What will you learn?
You will learn how a decision tree works but without going to the details. For example, you will NOT learn about Entropy and Information Gain in this post. However, you will have a broad and nice understanding about how a decision tree works. I do hope that you will find it useful and worth your while. Enjoy 🙂
Decision Trees: Introduction
A decision tree (DT) is nothing but yet another algorithm that helps us make classifications on a bunch of data. It is a machine learning algorithm so we will need some training data, which will have some attributes, and this is where the DT comes into play! Is takes a look at your table of training data, and also the ground truth labels! Then it will choose an attribute from the table, and using its values across the whole training set, it will split the whole table into 2 halves! And then in each sub-tree it will do the same until we reach the leaves that correspond to the ground truth! The criterion for stopping the split is a concept called the purity of the current set at hand. If it is confusing, no worries, here is an illustrative example. Watch carefully! This is the training data that the DT will slice up soon 🙂
So we have 3 attributes: Age, Height, and Salary
And the concept that we are trying to learn and, hopefully, predict is called “Single”. So if we know the values of these attributes for a person, can we determine whether they are are single or in a relationship! Perfect! Here is the first question before anything starts: How pure is this set of data?
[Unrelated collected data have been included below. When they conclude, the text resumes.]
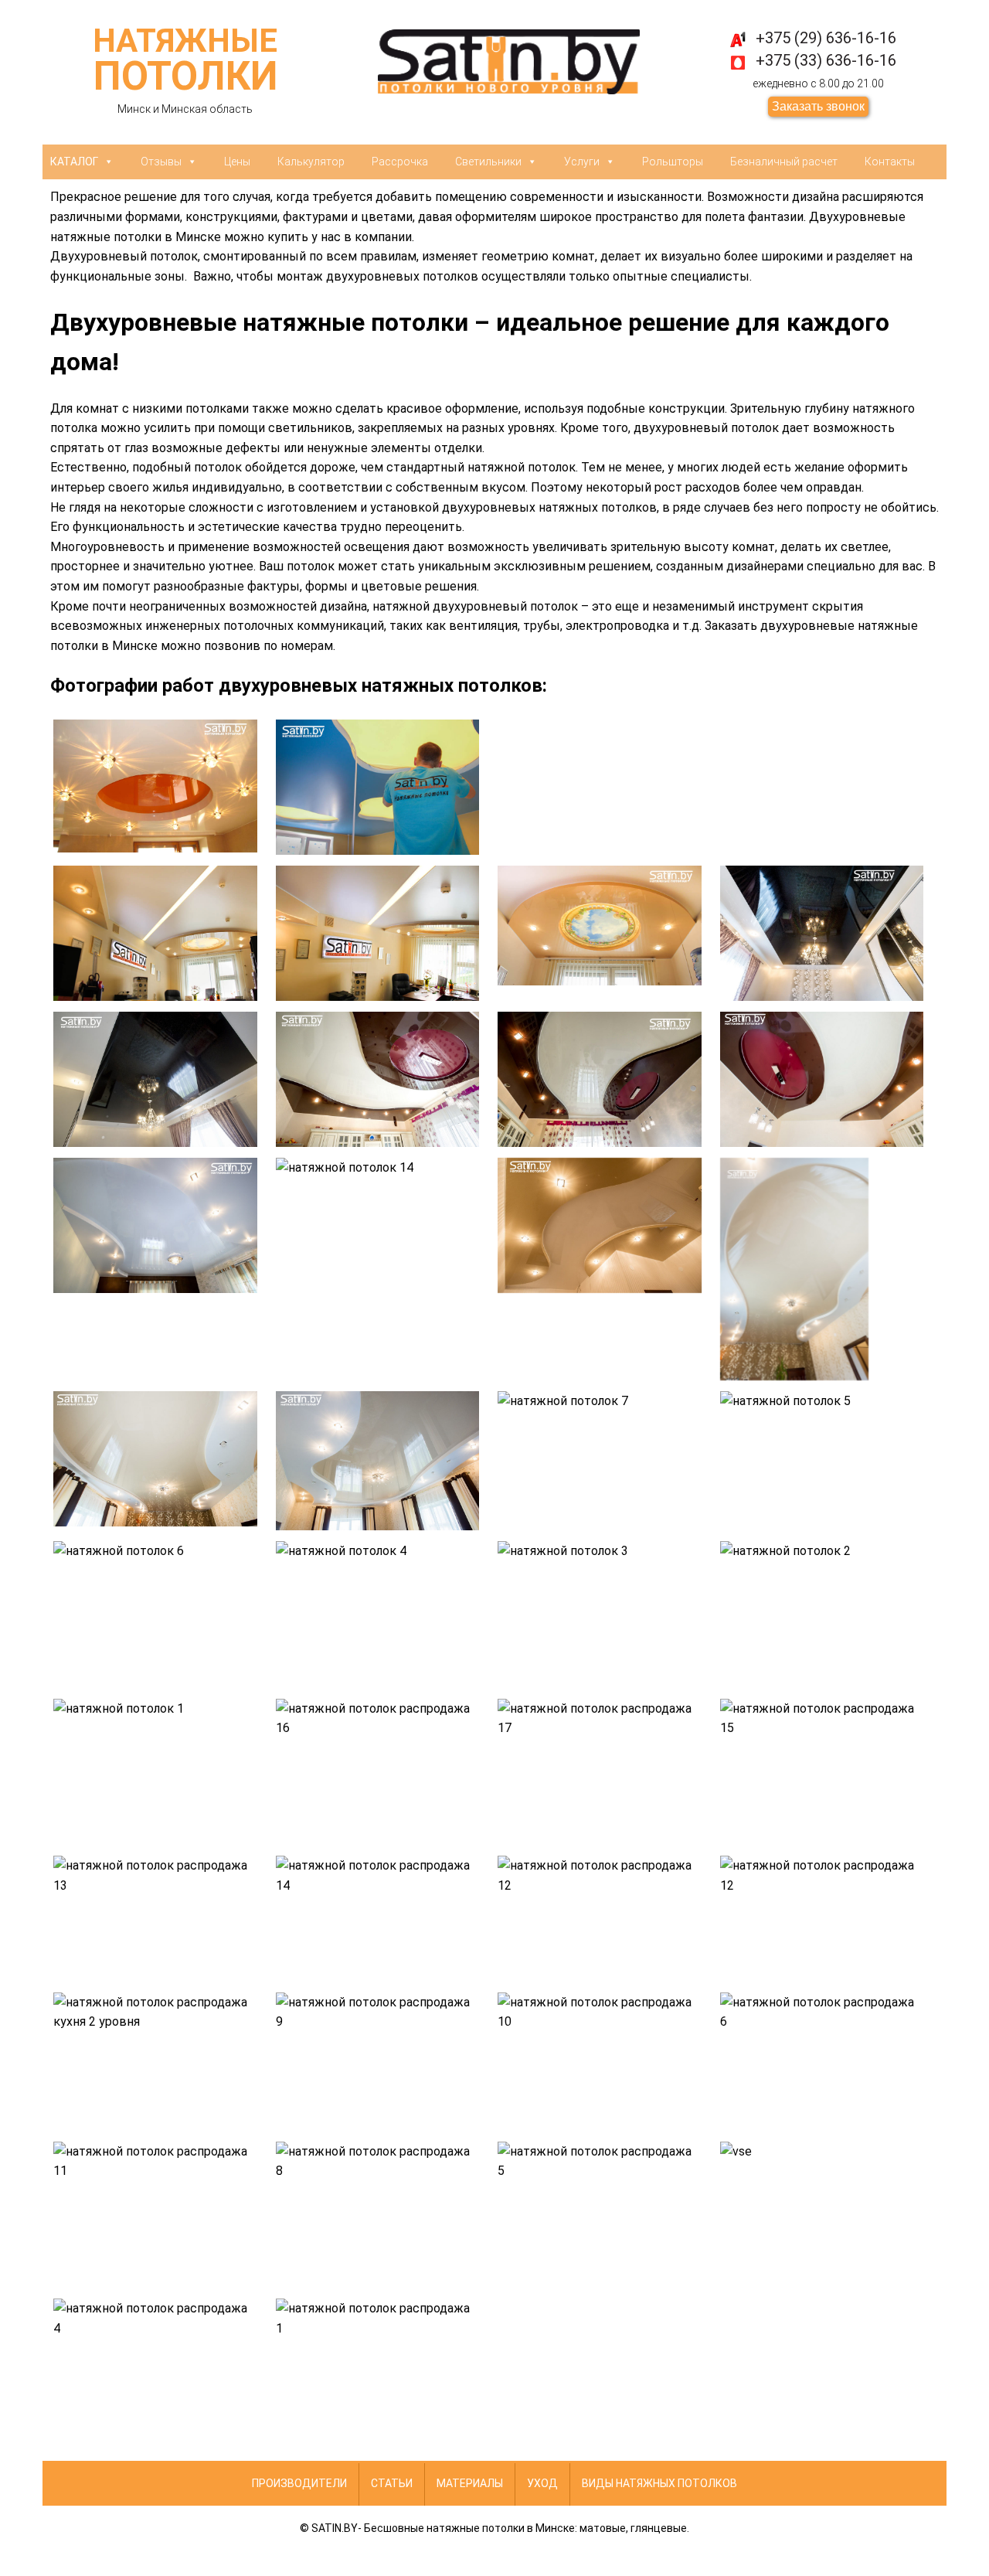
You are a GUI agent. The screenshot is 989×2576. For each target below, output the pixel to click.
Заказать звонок (818, 106)
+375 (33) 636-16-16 (826, 60)
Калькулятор (311, 161)
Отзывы (161, 161)
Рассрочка (400, 161)
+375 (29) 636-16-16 (826, 38)
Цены (237, 161)
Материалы (470, 2483)
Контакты (890, 161)
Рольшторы (672, 161)
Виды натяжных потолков (659, 2483)
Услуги (582, 161)
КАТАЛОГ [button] (74, 161)
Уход (542, 2483)
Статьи (392, 2483)
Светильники (488, 161)
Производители (299, 2483)
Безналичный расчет (784, 161)
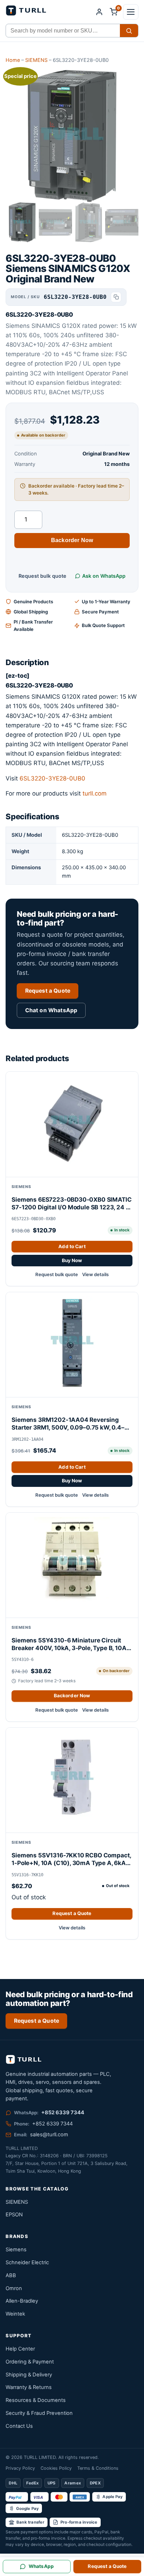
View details (95, 1274)
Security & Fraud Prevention (39, 2413)
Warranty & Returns (29, 2387)
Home (13, 60)
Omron (14, 2288)
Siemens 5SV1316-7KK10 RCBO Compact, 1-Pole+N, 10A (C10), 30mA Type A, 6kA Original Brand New (71, 1859)
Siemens (16, 2249)
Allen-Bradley (22, 2301)
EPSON (14, 2214)
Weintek (15, 2314)
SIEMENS (36, 60)
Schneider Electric (27, 2262)
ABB (11, 2275)
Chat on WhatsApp (51, 1010)
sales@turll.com (49, 2134)
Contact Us (19, 2426)
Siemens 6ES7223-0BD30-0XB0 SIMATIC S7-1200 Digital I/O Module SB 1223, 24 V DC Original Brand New (71, 1203)
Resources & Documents (36, 2400)
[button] (130, 12)
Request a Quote (47, 990)
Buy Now (72, 1260)
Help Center (20, 2349)
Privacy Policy (20, 2468)
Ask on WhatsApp (103, 576)
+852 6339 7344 (62, 2112)
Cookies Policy (56, 2468)
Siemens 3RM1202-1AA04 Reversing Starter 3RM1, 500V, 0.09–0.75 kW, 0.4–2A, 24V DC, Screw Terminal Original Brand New (68, 1423)
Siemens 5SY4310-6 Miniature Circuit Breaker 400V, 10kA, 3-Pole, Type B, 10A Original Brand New (69, 1644)
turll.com (94, 793)
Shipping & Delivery (29, 2375)
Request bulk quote (42, 576)
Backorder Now (72, 540)
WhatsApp (41, 2566)
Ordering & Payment (30, 2362)
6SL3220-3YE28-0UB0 (52, 778)
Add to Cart (72, 1246)
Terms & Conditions (97, 2468)
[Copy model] (116, 297)
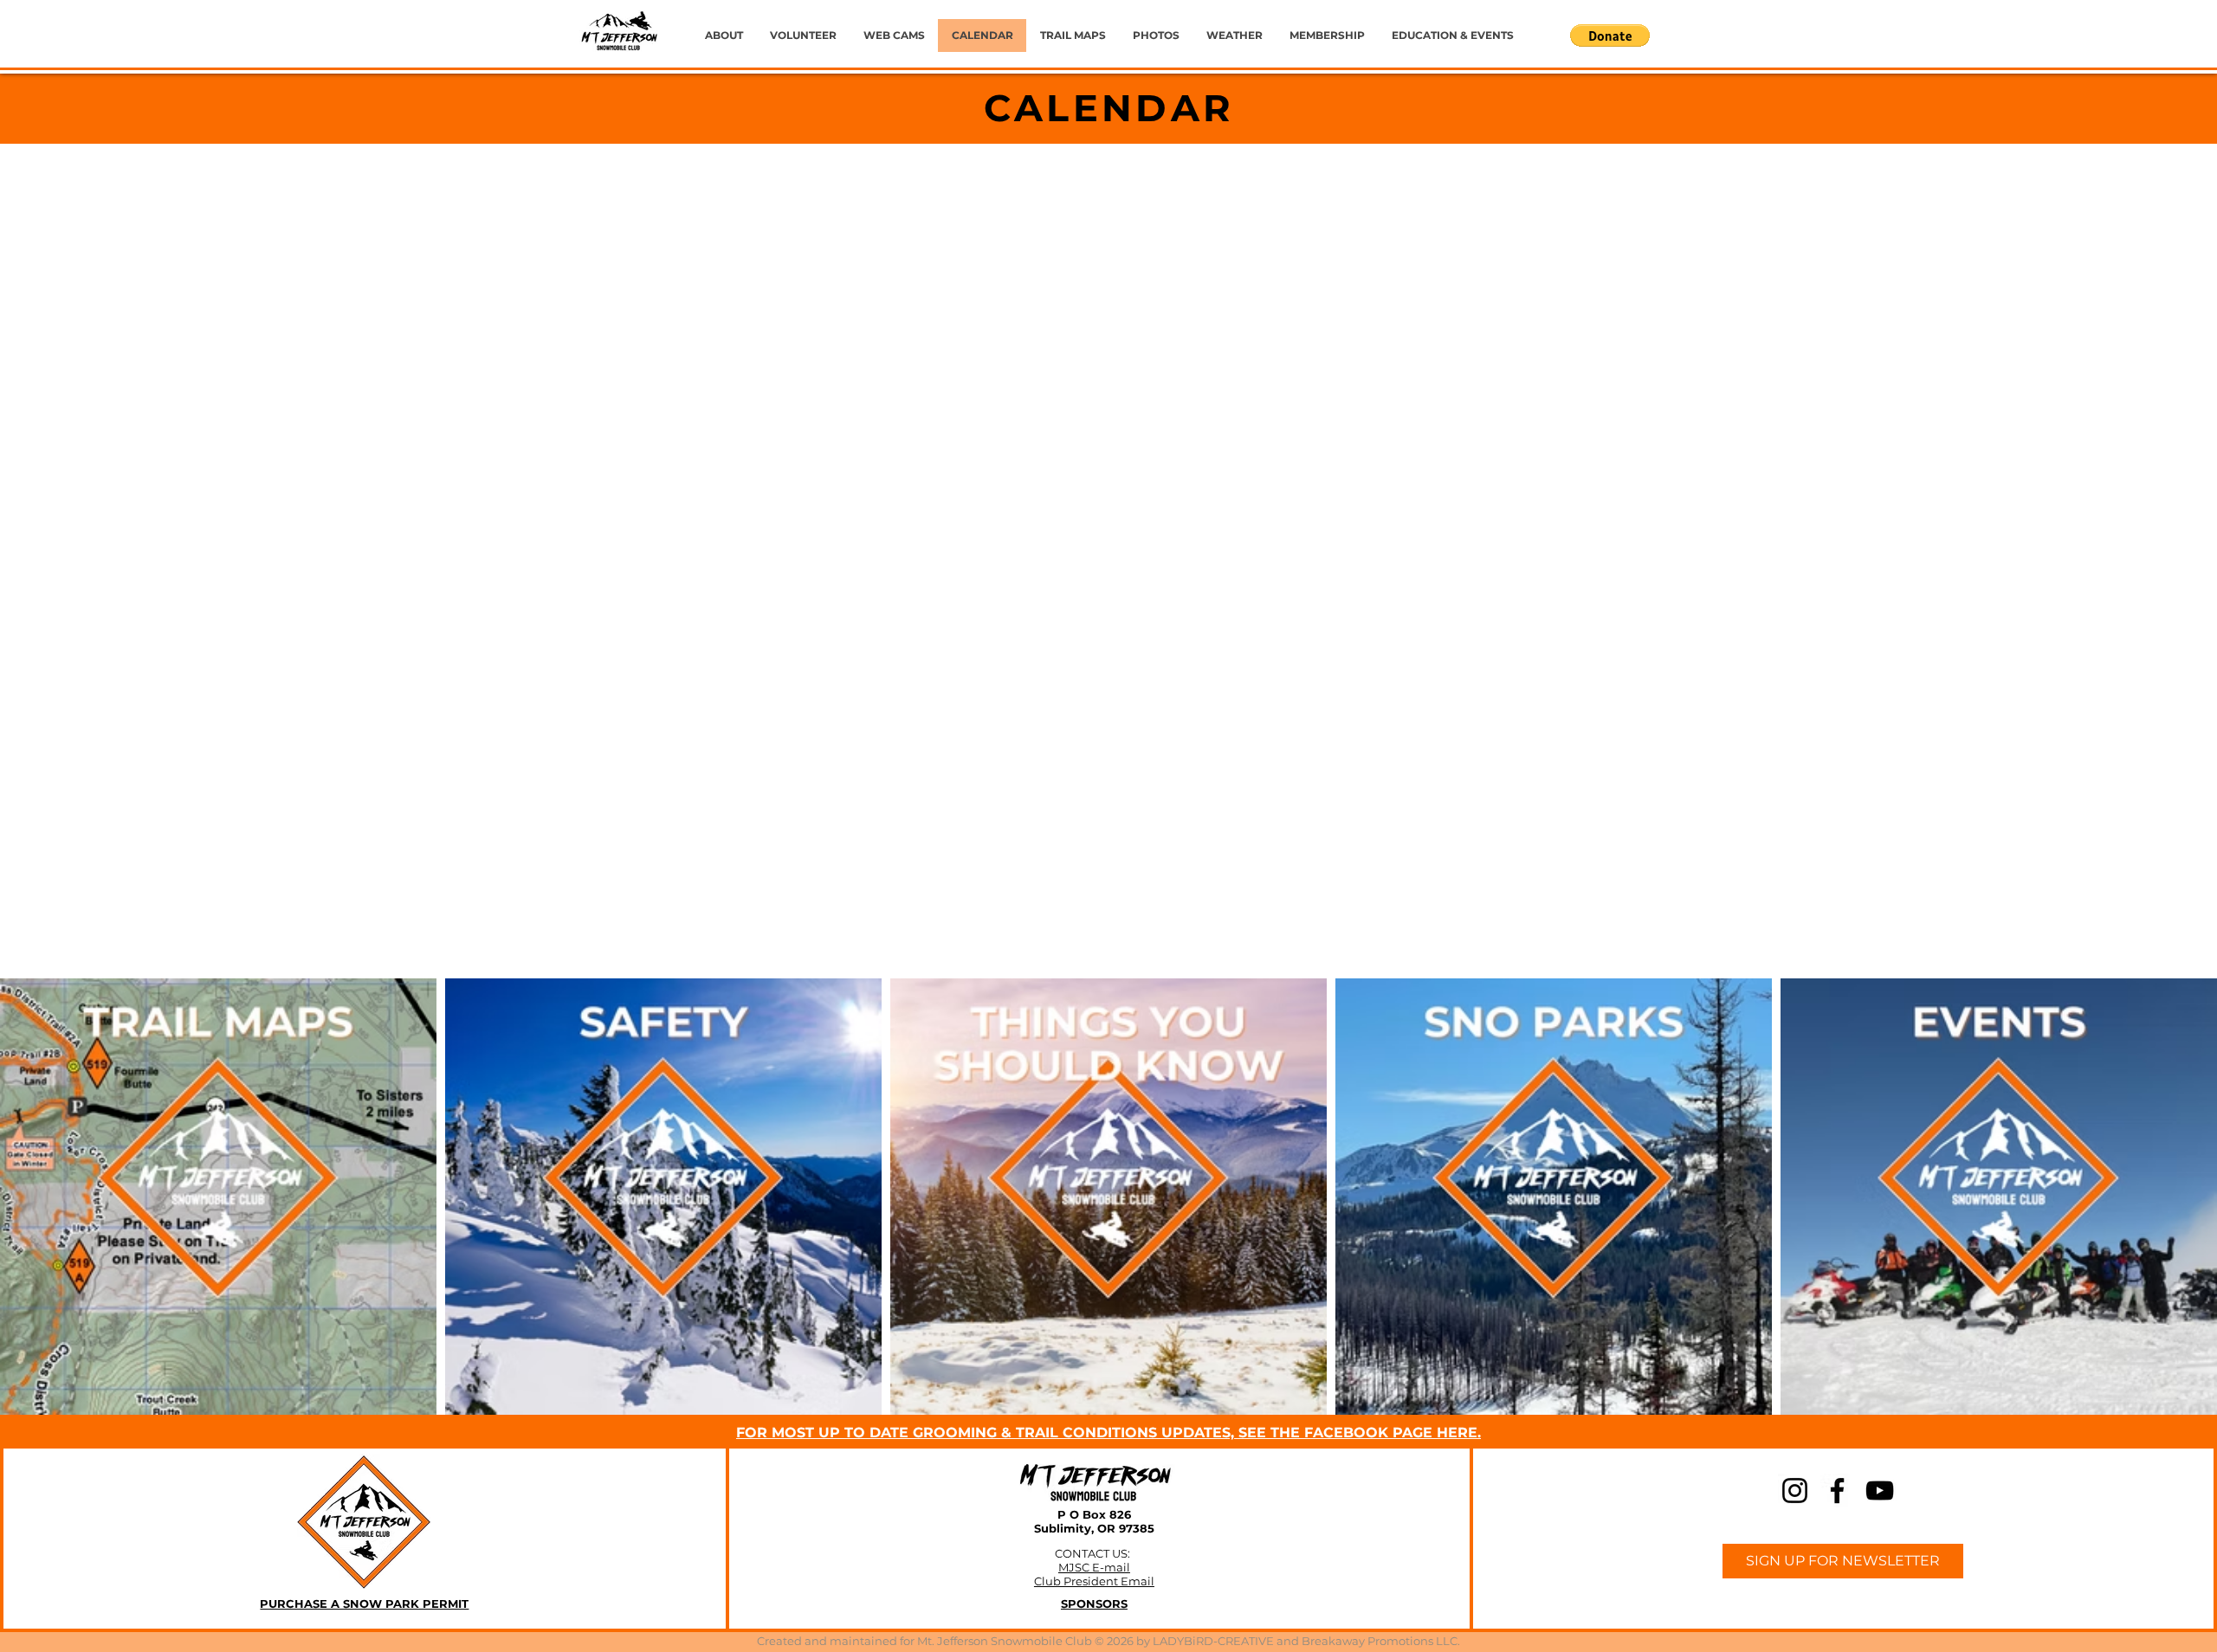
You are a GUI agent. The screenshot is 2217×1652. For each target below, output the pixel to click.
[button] (1610, 35)
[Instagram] (1795, 1490)
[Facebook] (1837, 1490)
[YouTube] (1880, 1490)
Well currently we have a mixture of labels in the set: 5 Yes and 6 No! So, it is not pure at all, in fact it is nearly a mix of the 2 labels. You see where I am going with this right? We want to break this bloody table in a way that we will end up with a pure set, so we will have either ALL yes’s or ALL No’s and that is what we call a pure set, and that’s it!
Now, the DT chooses an attribute (Don’t ask how, I will elaborate in the next post :-)), and slices the whole training data into 2 halves, and then does that again, and again, until we reach to a determined answer for the target value (i.e., the concept we want to learn) which is the concept of “Single”. Here are the steps:
So, the DT chose the attribute Salary and then chooses a splitting value 2800.0, then splits the whole table! All the rows for which the condition Salary <= 2800.0 holds will be sliced and put in the left side of the tree (I have put this sliced up table on the left side for you). All other rows for which the condition doesn’t hold will be sliced and set to the right side of the tree. Now, let’s focus on the left side: Look at the table, is it a pure set? Well we have 4 Yes’s and 1 No! So, it is not yet pure and we need more splitting. DT again chooses “Salary” but this time splits this table using a different threshold: 1250.0. As you can see the resulting tables are both pure now. One has 0 Yes and 1 No, while the other has 4 Yes’s and 0 No! So we will no longer have to split these! So, you get the idea, and I am sure you can follow the right hand side of this whole tree 😉
Now, the training is done and we have constructed our trained DT. Let’s see what sorts of rules has the DT learned to explain the concept of “Single”:
So, this means that the DT thinks, given the attributes we have seen, there are mainly 2 ways to determine whether a given person is single: 1) Their Salary is below 2800.0 but higher than 1250 OR 2) Their Salary is higher than 2800.0, and their Height is between 162.5 and 169.0.
Obviously, this is just an example and these rules simply mean nothing in real life. Have fun with the example and learn the concept 🙂
Now, I am intrigued to test this tree. Imagine if this new person that we have not seen before, and we ask their Age, Height, and Salary (A little rude to do this last bit but it is just an example :-)), and we want to predict whether they are single or not and we will consult our tree to figure this out.
So, they are 33 years old, and quite tall 188, with the salary of 2900.0! Now, the DT checks the salary which is NOT less than 2800.0 so we go to the right side of the tree. Next it check the Height, which is NOT less than 169.0 so we reach to the Leaf of the tree which says: No! So, we believe that this person is in a relationship and that’s it!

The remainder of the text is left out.